Statistics for ML #71 — Singular Value Decomposition (SVD)
Published:
Singular Value Decomposition (SVD)
| Post #71/100 in the Statistics for ML series — Md Salek Miah | Statistician & ML Researcher | SUST, Bangladesh. |
Singular Value Decomposition (SVD) decomposes any matrix A into: \(A = U\Sigma V^T\) where U = left singular vectors, Σ = diagonal matrix of singular values, V = right singular vectors.
SVD is the foundation of PCA, recommender systems, and NLP.

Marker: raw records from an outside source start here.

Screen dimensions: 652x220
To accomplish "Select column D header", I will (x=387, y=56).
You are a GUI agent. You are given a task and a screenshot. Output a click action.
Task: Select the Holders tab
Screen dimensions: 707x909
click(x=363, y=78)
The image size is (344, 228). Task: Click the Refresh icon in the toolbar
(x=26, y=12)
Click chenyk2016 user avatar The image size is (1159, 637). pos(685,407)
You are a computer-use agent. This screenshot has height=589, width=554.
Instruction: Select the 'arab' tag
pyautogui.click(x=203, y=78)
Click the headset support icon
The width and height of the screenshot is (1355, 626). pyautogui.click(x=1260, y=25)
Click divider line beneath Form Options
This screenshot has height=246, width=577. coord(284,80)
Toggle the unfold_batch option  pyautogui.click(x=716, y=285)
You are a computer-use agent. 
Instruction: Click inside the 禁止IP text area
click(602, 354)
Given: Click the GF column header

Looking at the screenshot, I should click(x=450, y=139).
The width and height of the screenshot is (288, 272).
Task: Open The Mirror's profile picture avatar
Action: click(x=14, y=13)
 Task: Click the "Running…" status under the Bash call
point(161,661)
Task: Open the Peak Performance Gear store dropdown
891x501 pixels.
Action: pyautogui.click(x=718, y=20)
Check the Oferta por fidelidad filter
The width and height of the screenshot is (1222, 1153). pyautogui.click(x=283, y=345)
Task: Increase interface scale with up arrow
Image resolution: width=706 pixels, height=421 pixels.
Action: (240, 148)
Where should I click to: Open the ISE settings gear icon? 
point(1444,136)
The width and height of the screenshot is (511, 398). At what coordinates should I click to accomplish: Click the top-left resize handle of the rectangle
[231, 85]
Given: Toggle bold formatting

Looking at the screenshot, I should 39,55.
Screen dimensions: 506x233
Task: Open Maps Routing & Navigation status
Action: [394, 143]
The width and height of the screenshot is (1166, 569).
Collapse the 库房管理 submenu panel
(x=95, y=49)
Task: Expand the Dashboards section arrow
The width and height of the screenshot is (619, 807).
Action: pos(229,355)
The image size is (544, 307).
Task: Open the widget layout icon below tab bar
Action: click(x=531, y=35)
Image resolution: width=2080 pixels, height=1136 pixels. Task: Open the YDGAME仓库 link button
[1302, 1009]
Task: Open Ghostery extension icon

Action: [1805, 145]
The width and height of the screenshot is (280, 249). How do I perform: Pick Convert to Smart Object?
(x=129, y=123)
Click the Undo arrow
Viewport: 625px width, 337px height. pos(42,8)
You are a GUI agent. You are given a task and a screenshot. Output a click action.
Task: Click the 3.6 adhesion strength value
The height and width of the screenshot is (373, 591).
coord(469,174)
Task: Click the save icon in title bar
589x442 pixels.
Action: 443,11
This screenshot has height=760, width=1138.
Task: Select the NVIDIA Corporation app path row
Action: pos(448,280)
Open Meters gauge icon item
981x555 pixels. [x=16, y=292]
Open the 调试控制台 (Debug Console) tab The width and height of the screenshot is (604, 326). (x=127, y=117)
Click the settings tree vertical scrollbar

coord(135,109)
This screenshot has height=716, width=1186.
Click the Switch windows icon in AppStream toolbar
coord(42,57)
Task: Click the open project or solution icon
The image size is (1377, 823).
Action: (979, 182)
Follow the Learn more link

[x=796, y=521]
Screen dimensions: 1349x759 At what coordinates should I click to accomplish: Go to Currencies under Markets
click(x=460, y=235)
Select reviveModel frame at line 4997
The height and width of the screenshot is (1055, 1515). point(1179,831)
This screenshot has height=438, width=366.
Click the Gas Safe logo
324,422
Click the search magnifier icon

Applications in ML & Public Health
- Dimensionality reduction: Keep top-k singular values → low-rank approximation
- Missing data imputation: Matrix completion via SVD (e.g., imputing missing DHS variables)
- Recommender systems: My MovieLens project uses SVD for collaborative filtering
- Latent Semantic Analysis: Document-term matrix decomposition
import numpy as np
from sklearn.decomposition import TruncatedSVD
# SVD on DHS health indicator matrix (districts × indicators)
X = df[health_indicators].fillna(0).values
svd = TruncatedSVD(n_components=5, random_state=42)
X_reduced = svd.fit_transform(X)
explained_var = svd.explained_variance_ratio_.cumsum()
print(f'Top 5 components explain {explained_var[-1]*100:.1f}% of variance')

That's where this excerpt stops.